■ **Records shown**:
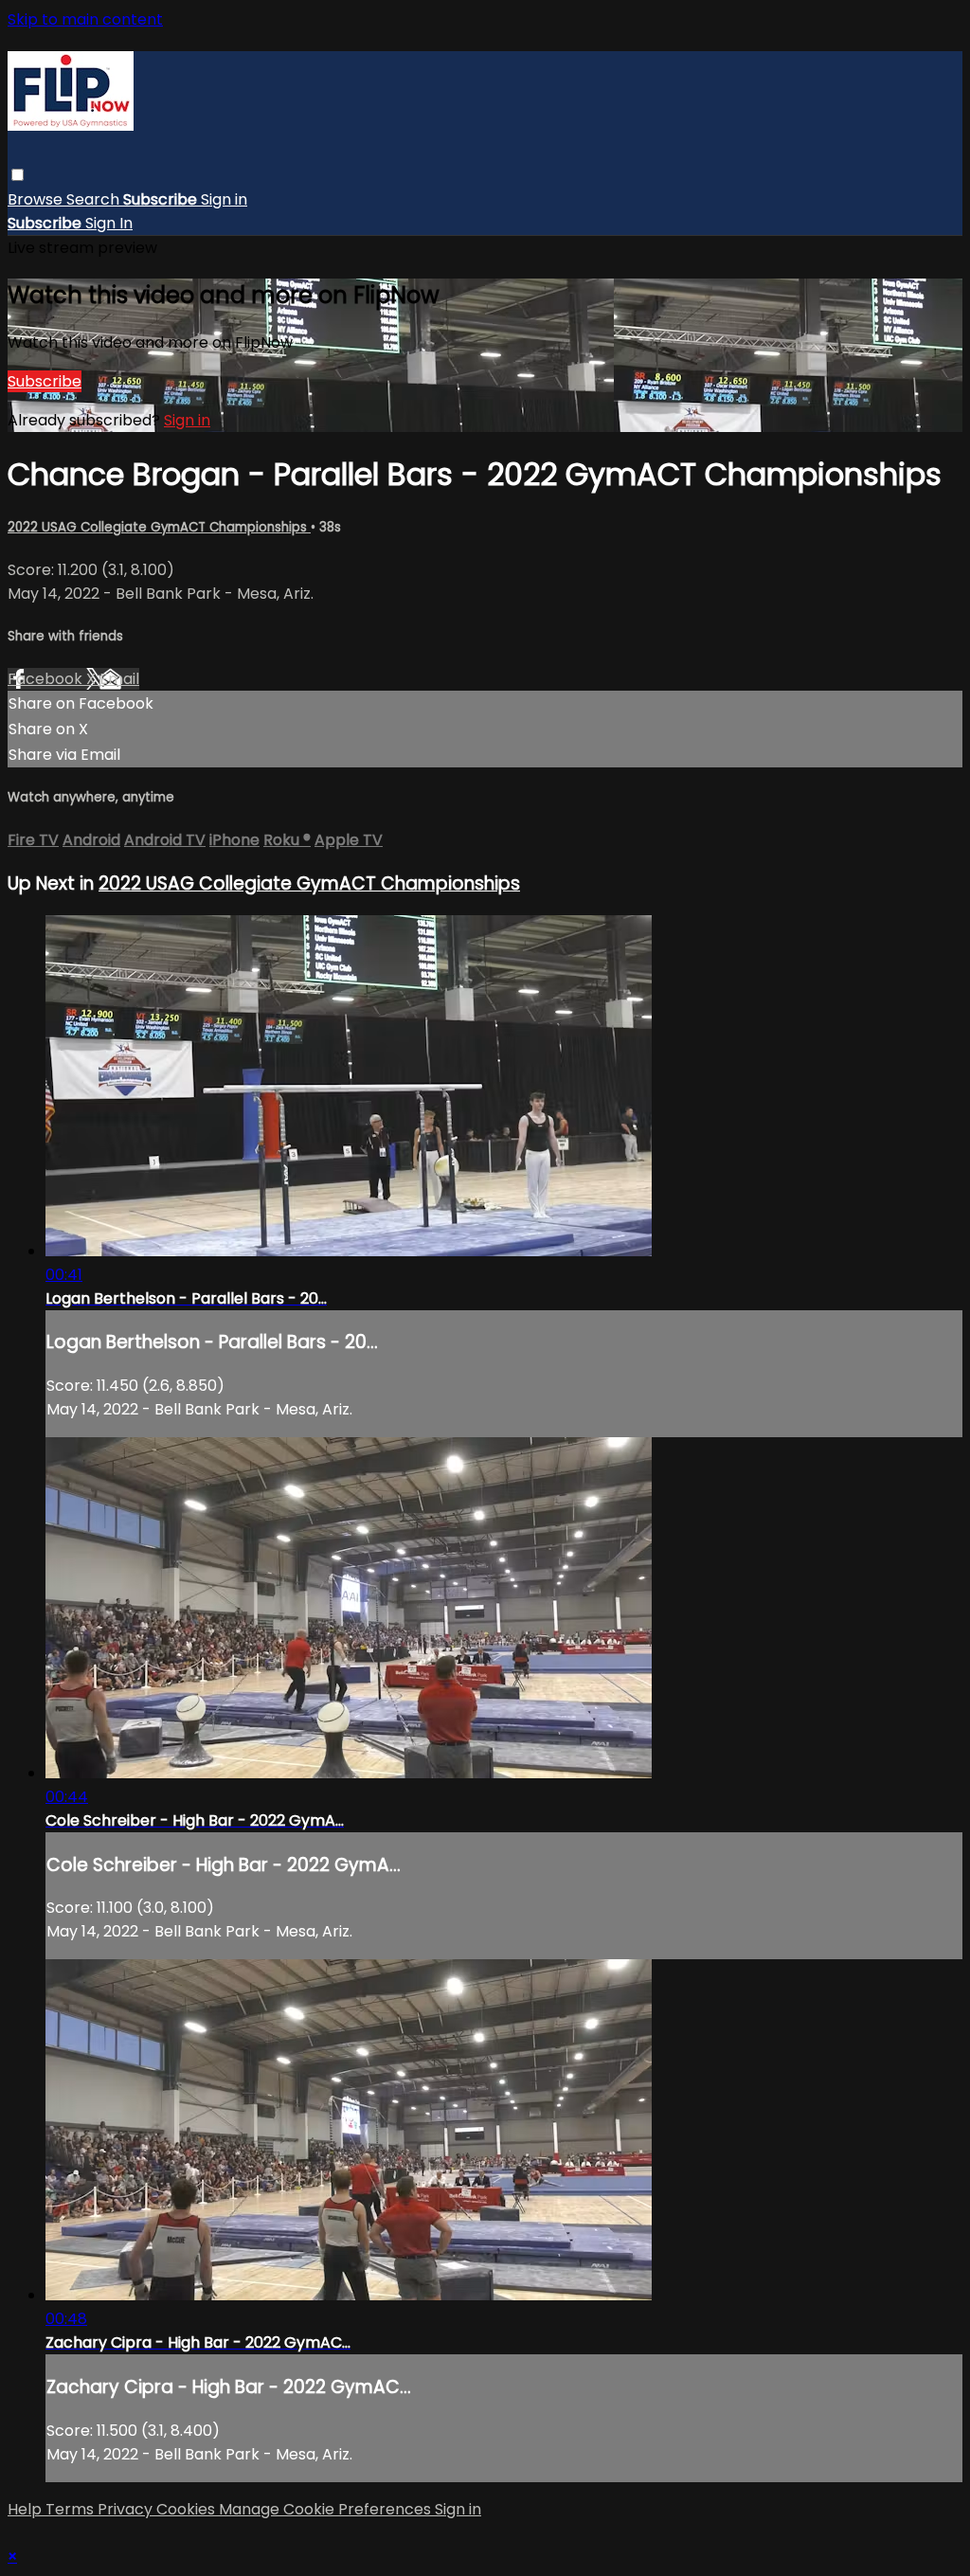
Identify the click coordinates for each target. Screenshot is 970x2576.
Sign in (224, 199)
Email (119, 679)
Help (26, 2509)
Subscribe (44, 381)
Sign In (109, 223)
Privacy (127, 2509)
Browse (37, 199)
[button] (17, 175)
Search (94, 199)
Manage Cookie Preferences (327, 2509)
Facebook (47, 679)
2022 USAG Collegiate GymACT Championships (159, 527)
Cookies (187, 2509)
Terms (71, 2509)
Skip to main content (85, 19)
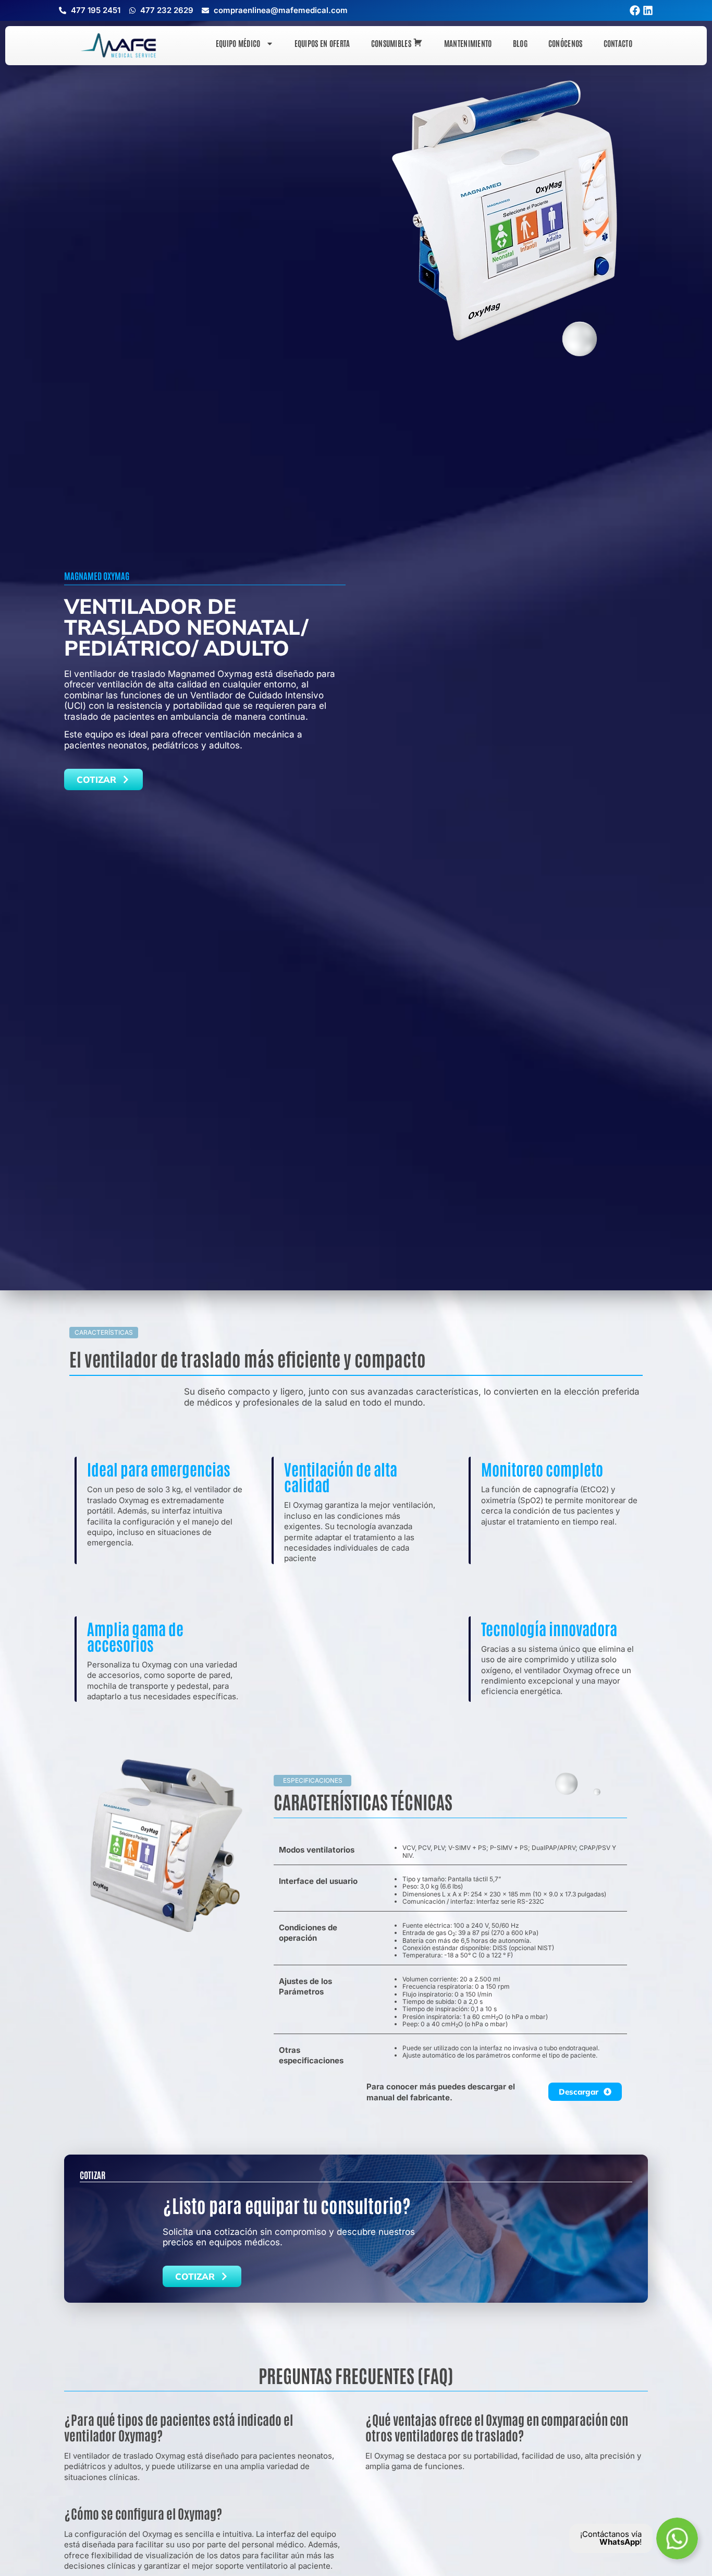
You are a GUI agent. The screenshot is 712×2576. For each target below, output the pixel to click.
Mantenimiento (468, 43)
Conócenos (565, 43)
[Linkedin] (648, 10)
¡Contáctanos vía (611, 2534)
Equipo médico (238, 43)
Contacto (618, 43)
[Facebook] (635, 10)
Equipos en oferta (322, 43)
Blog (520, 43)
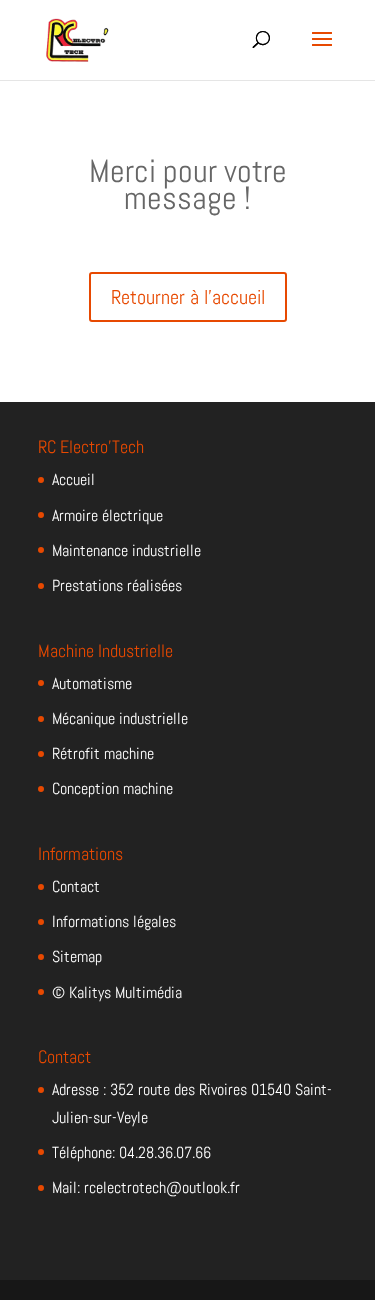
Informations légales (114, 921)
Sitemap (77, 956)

■ **What the exercise asks**:
Would you transcribe all of the data exactly, apart from its pictures?

■ **Problem solution**:
Identify the click coordinates for each target. Screenshot is 970x2576.
Sign in (224, 199)
Email (119, 679)
Help (26, 2509)
Subscribe (44, 381)
Sign In (109, 223)
Privacy (127, 2509)
Browse (37, 199)
[button] (17, 175)
Search (94, 199)
Manage Cookie Preferences (327, 2509)
Facebook (47, 679)
2022 USAG Collegiate GymACT Championships (159, 527)
Cookies (187, 2509)
Terms (71, 2509)
Skip to main content (85, 19)
You are a GUI agent. The screenshot is 712×2576. For each target below, output the pixel to click.
Mantenimiento (468, 43)
Conócenos (565, 43)
[Linkedin] (648, 10)
¡Contáctanos vía (611, 2534)
Equipo médico (238, 43)
Contacto (618, 43)
[Facebook] (635, 10)
Equipos en oferta (322, 43)
Blog (520, 43)
Informations légales (114, 921)
Sitemap (77, 956)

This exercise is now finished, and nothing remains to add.